● **What you are asked to do**: Format the material from the line containing "Switch to the Design tab" through the end of the material, inclusive, as a Markdown table with columns Row and Text, numbering each line and skipping blank ones. Leave the pictures out of the answer.

● **Material for this task**:
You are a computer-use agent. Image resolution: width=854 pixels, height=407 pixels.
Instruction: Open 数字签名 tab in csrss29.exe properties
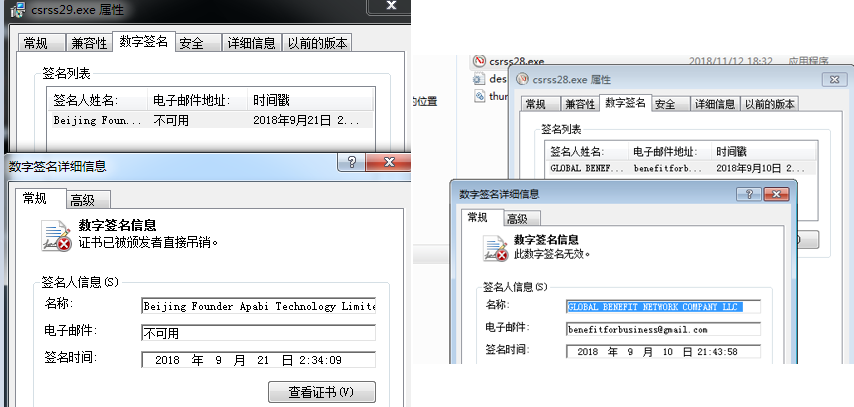point(143,42)

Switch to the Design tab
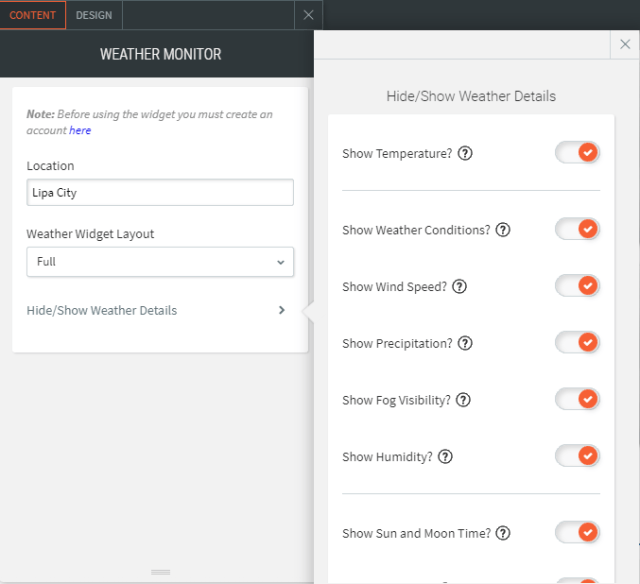[94, 15]
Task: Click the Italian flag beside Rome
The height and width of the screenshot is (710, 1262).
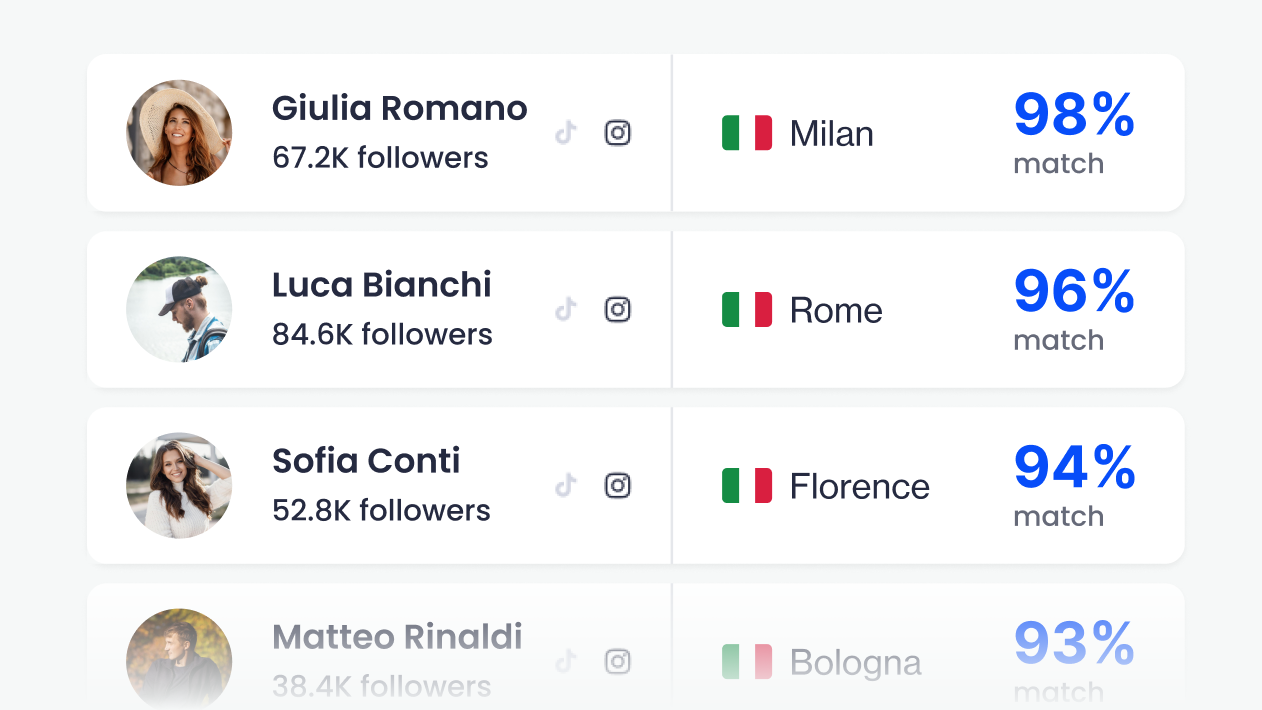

● **Solved exercise**:
| Row | Text |
|---|---|
| 1 | Switch to the Design tab |
| 2 | [94, 15] |
| 3 | Task: Click the Italian flag beside Rome |
| 4 | The height and width of the screenshot is (710, 1262). |